That night the little Prince was born; and thereafter the wreck from which he had been delivered settled down, and on the twelfth day it sank into the fathomless deeps.

The King was sorry for a while; but he had his heir to reward him for the sacrifice he had made. Mary Tudor, a girl of twenty, and already as sour as crabs, was the little dead queen’s chief mourner. The trumpets brayed her obsequies, the laureate sang them in execrable verse, the baby—a pinched atom—screamed them. Only the old nurse sat dumb and dry-eyed, taking no notice of anything.

She would have nothing to do with the Prince, craved or claimed no part in his rearing. But presently she took her spinning-wheel to the little dark room by the chapel which had been allotted her; and there she would sit all day drawing flax from the distaff.

One noon, the door being open, the King in passing saw her thus occupied, and went in.
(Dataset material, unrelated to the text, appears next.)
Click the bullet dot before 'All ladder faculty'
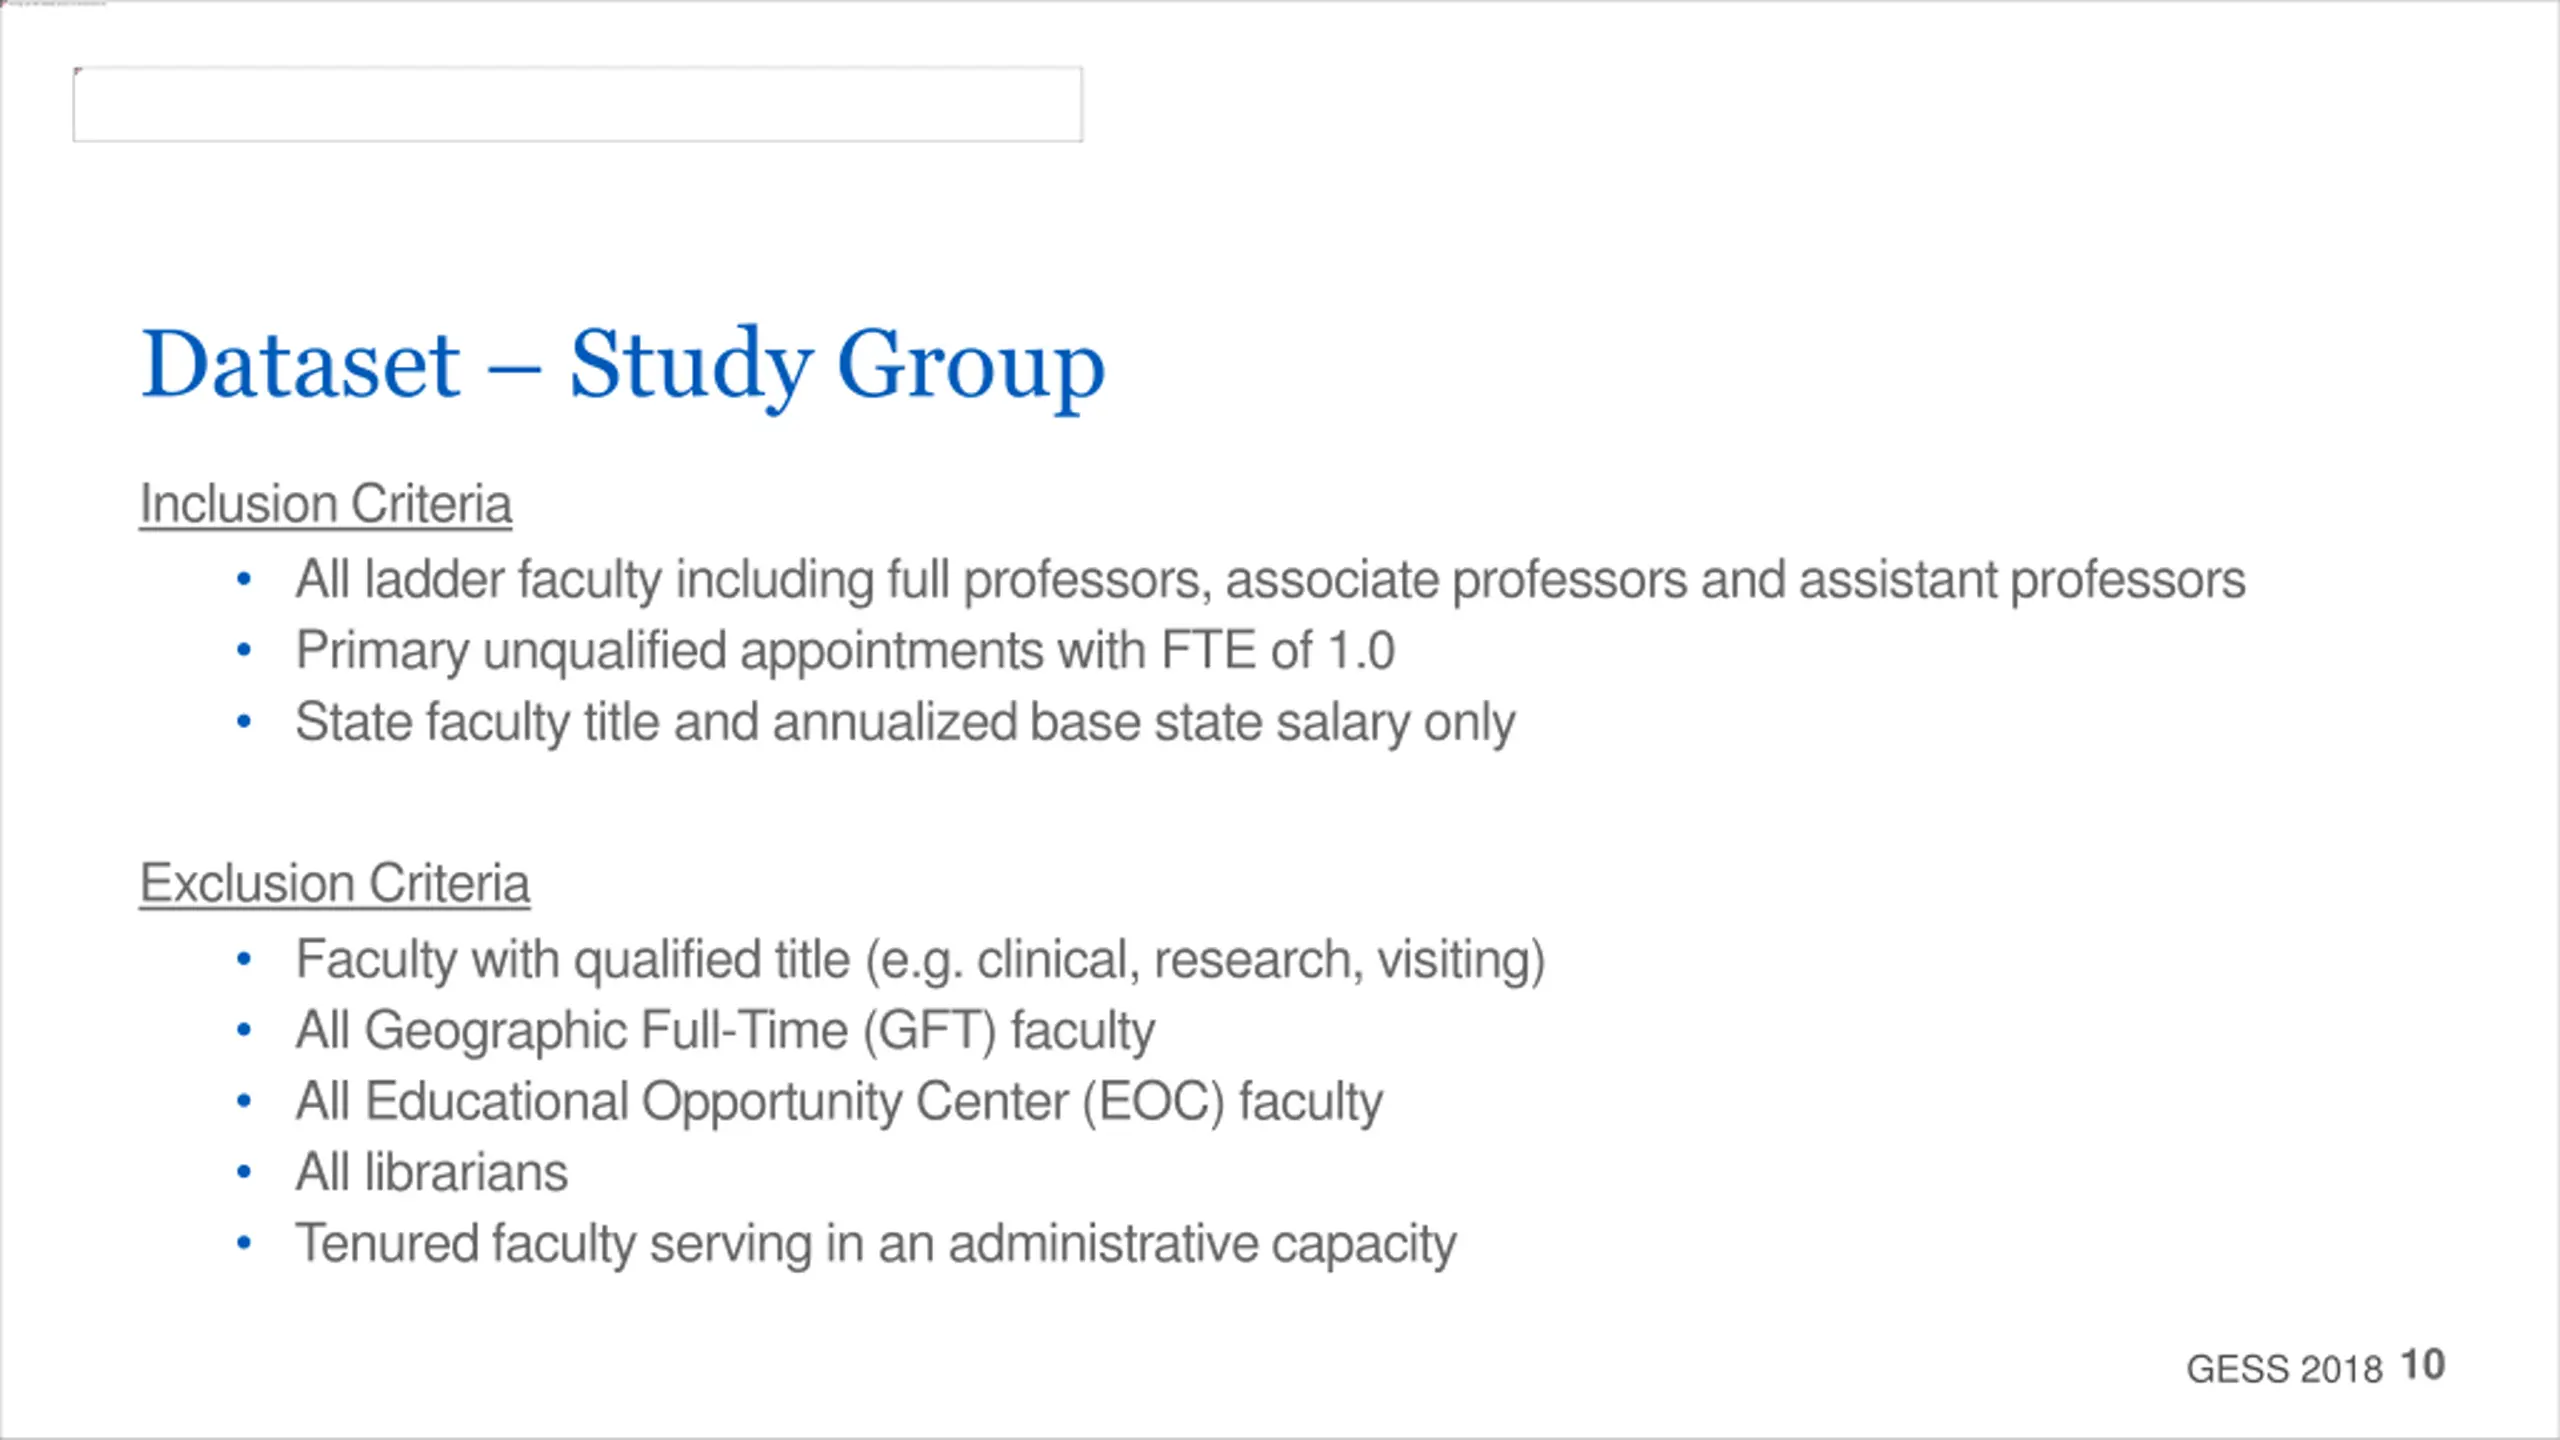 [x=243, y=579]
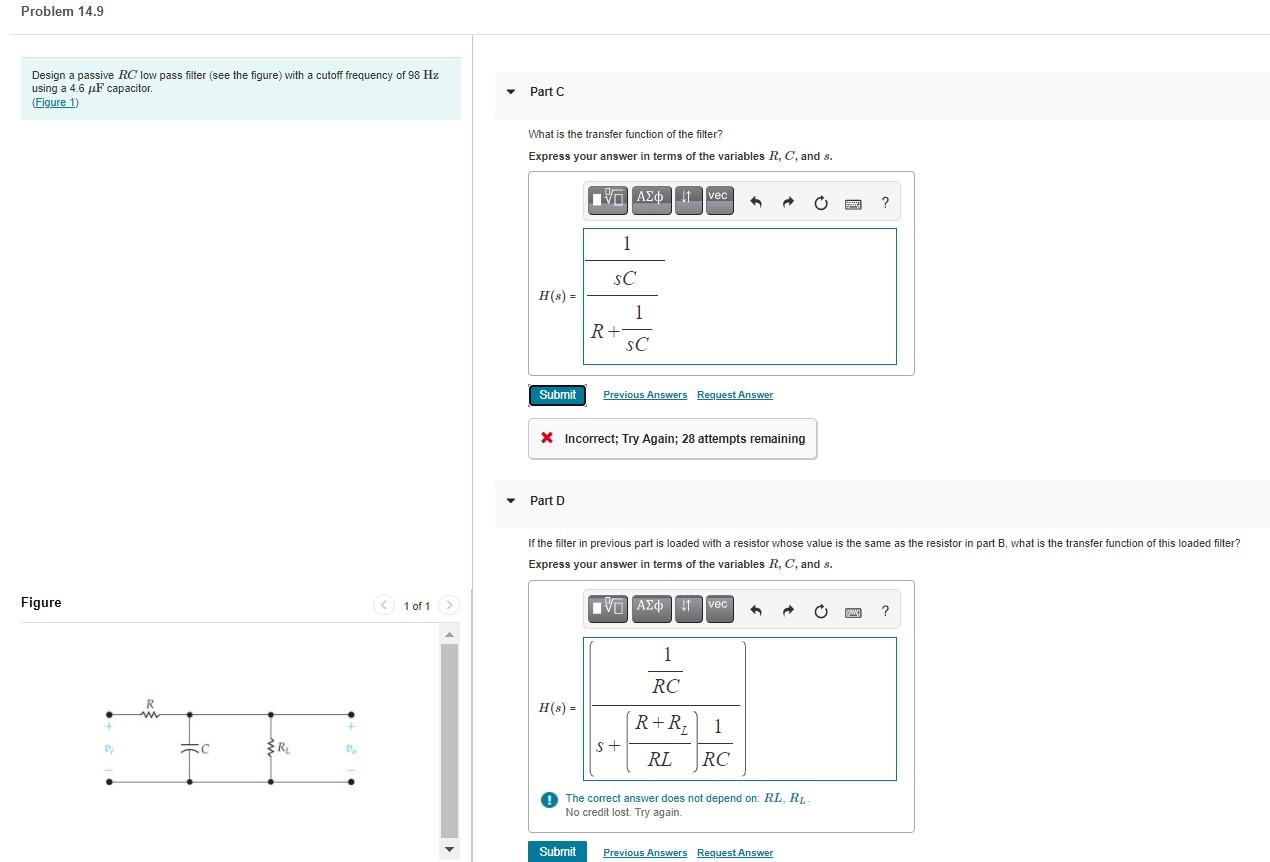Click Request Answer link for Part D

pos(735,853)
She neither moved nor acknowledged his presence, but went on with her spinning. His eyes began to redden in the way all knew.

“What spinnest thou?” he demanded.

“Flax,” she answered, grim and quiet, without stopping in her work.

“For what?” he roared.

“Thy shroud,” she said, “and that of all thy house.”

Those with him thought the roof would have fallen. He raised his own blazing eyes to it, as if in momentary doubt of his omnipotence. But when he spoke at last it was noted with amazement that his words were temperate.

“That shall we see, old dotard,” he said. “Dispart her wheel and her.”